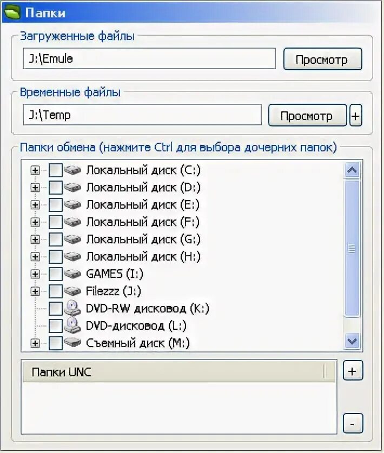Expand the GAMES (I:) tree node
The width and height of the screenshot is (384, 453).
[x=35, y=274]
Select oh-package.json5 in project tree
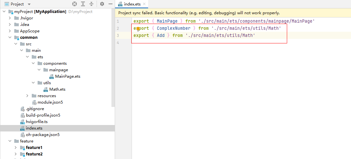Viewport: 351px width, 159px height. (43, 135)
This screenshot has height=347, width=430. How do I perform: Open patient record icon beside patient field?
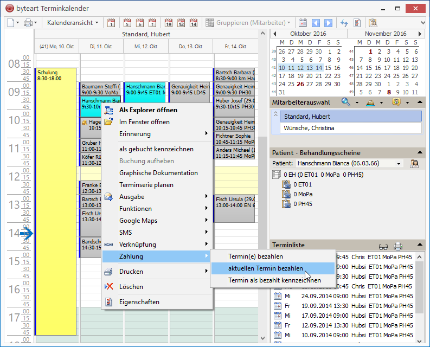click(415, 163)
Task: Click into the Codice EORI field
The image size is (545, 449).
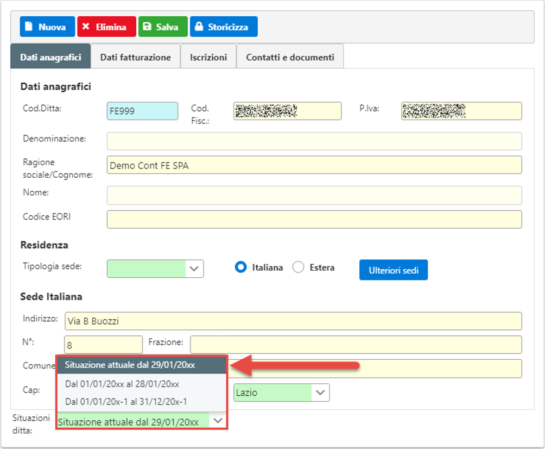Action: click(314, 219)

++++

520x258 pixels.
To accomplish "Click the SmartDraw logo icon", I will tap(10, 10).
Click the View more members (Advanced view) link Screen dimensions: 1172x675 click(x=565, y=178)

++++

▶ **Exercise**
Return only the stretch of the material above from the line holding "520x258 pixels." through the line holding "Click the View", copied exactly.

▶ **Problem solution**
520x258 pixels.
To accomplish "Click the SmartDraw logo icon", I will tap(10, 10).
Click the View more members (Advanced view) link Screen dimensions: 1172x675 click(x=565, y=178)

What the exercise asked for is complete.